Believe me, if you were having a “saucy” conversation with your wife and a few minutes later were floated an advert for “marital aids” I suspect you’d change your opinion on the creepiness of Pudding pretty fast; especially if you got to wondering if that conversation might somehow end up in a court proceeding five years hence were your marriage to go the way mine have.
As to the economic viability of this model and my contention that the folks using it are probably demographically less desirable from a financial perspective I believe that this too differs greatly from Gmail.
First, the way that Gmail was initially propagated determined the audience fairly specifically, second, few people pay exclusively for an email address or account anyway; they pay for Internet access and get email as a part of their plan or they have email from work, or from a service that also has other proprietary content (or used to). Third contextual advertising has been seeping into our collective unconscious for a long time and Gmail is just another notch along the continuum.
Pudding is about getting something for free that for a lot of people is not readily available due to their financial situations. As a VC you probably don’t meet with many people on prepaid phone plans that scrimp and save and ask you to call them back on payphones because they are out of minutes and can’t afford to buy more until their next payday. I know that is probably alien to you but trust me, there are more people in situations like that then you’d care to imagine. These people don’t have credit cards or fat checking accounts and they certainly aren’t going to be going to any lobster dinners advertised to them online because they happened to talk about having a beer or a glass of wine during a call.

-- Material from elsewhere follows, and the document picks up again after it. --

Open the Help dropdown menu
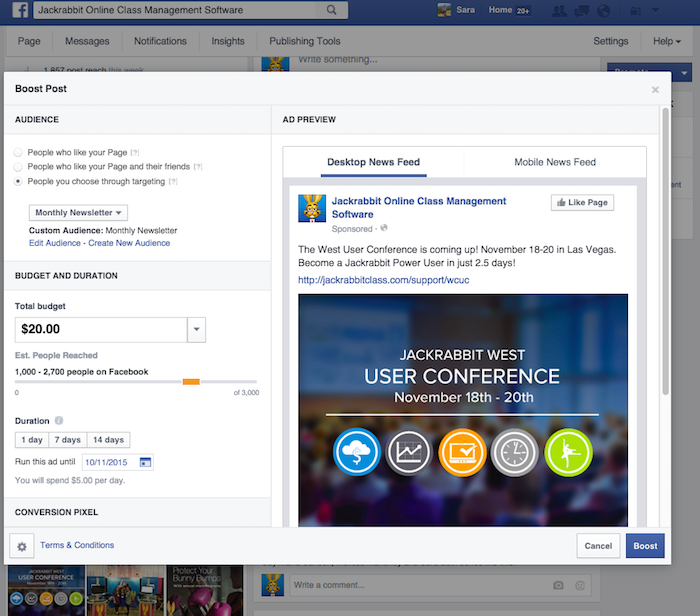The image size is (700, 616). coord(668,41)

My other objection is that it’s a slippery slope that Pudding is perched upon. What’s to prevent AT$T or Sprint from deciding that in addition to the fee that we pay for use each month they want to pad their slipping voice revenue by adding voicetextual advertising to their service?

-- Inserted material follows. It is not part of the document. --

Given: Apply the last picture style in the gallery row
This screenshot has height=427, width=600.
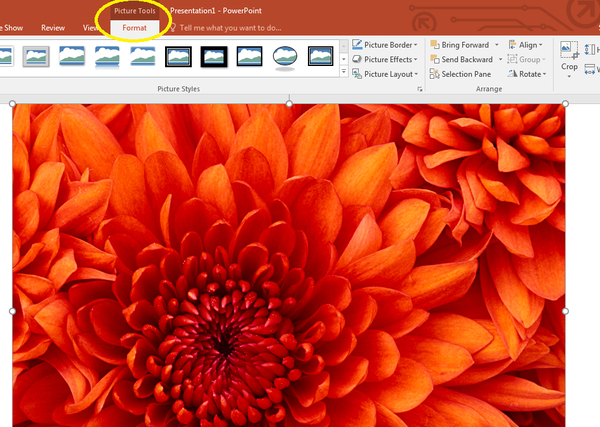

Wouldn’t it suck if before every call you got 30 seconds of audible adverts based upon the things you talked about during your previous call? It might sound far fetched now, but desperation and new technology can make for strange bedfellows.

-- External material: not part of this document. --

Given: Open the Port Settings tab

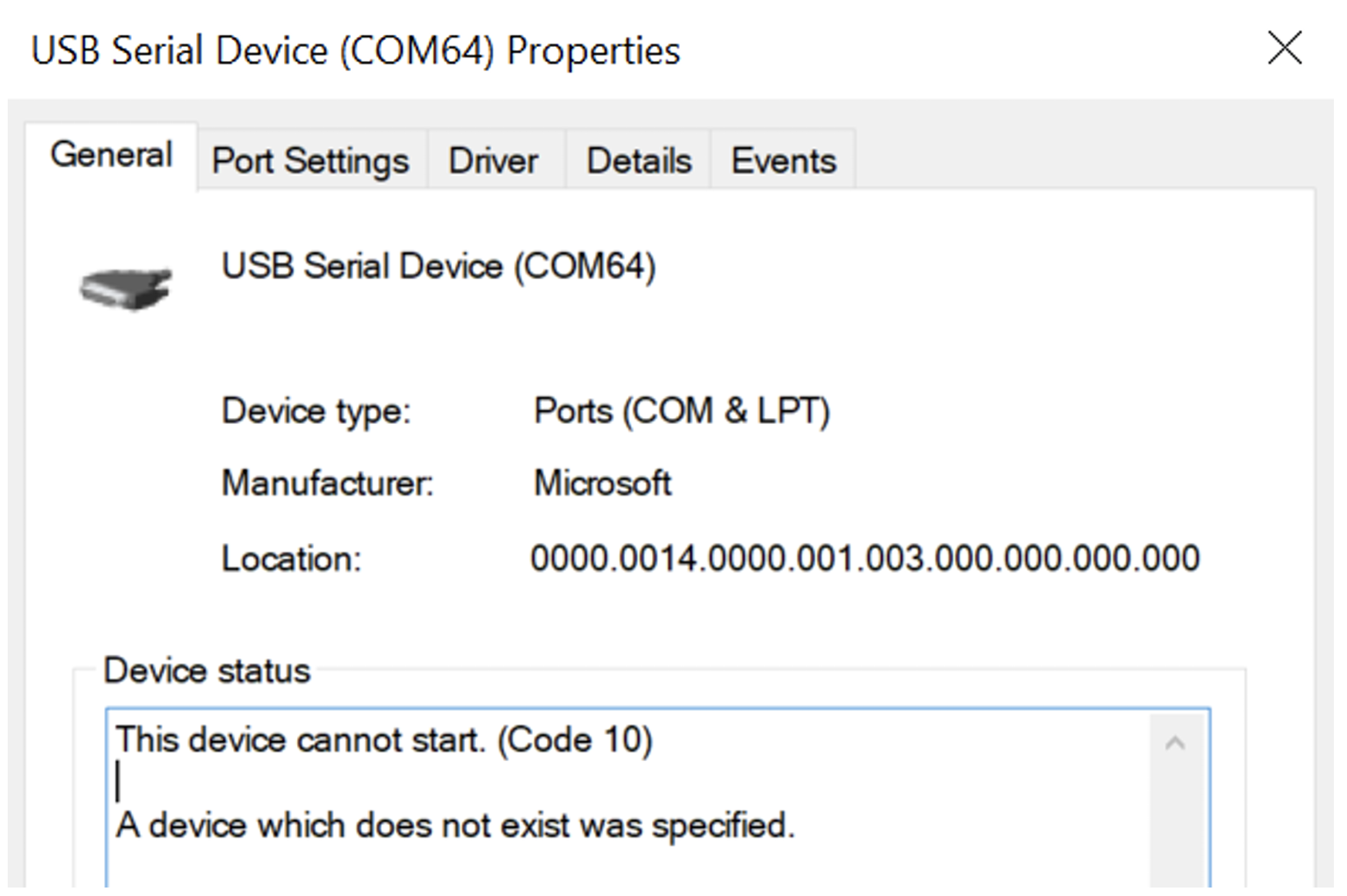Looking at the screenshot, I should coord(311,160).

So again I say with confidence that what Pudding is doing is a bad idea and I don’t wish them success in their endeavor. I hate to seem mean spirited but with what I know about these systems and what I fear about the misuse of them I simply cannot be convinced that this is anything less than potentially evil and possibly much worse. I hope you too will see this after reading my thoughts.
Oliver
October 16th, 2007 at 9:33 pm
Thanks for the thorough and compelling response Oliver. I respect your personal experience with similar systems and completely agree that if Pudding were to record conversations and store them, or even to store what keywords were used, then this could be used for bad purposes and will bother people, me included. I may be an optimist who has not been burned or bothered by these systems in the past, but I just don’t see the evil intent and will reserve final judgment and hope the company will be transparent to alleviate these concerns. I know that banks know where I shop, that the phone company knows who I call, and that Tivo knows what I watch… and frankly, I just don’t care that much until I see it being used for purposes I REALLY don’t like. Contextual ads don’t reach that threshold for me, but I know that isn’t the case for others.
As to your point about “wouldn’t it suck if before every call you got 30 seconds of audible adverts…” - well yes, of course. But I also have faith that technology finds ways around things like this… witness PVRs vs. broadcast, RSS vs. online pubs, popup blockers, etc.
I won’t justify with a response the paragraph that infers I have no idea that people have trouble for paying for things and that not everyone can afford lobster dinners. Pudding isn’t setting up Kiosks for free phone calls if you watch their contextual ads.
Thanks for the reasoned (and generally reasonable) response.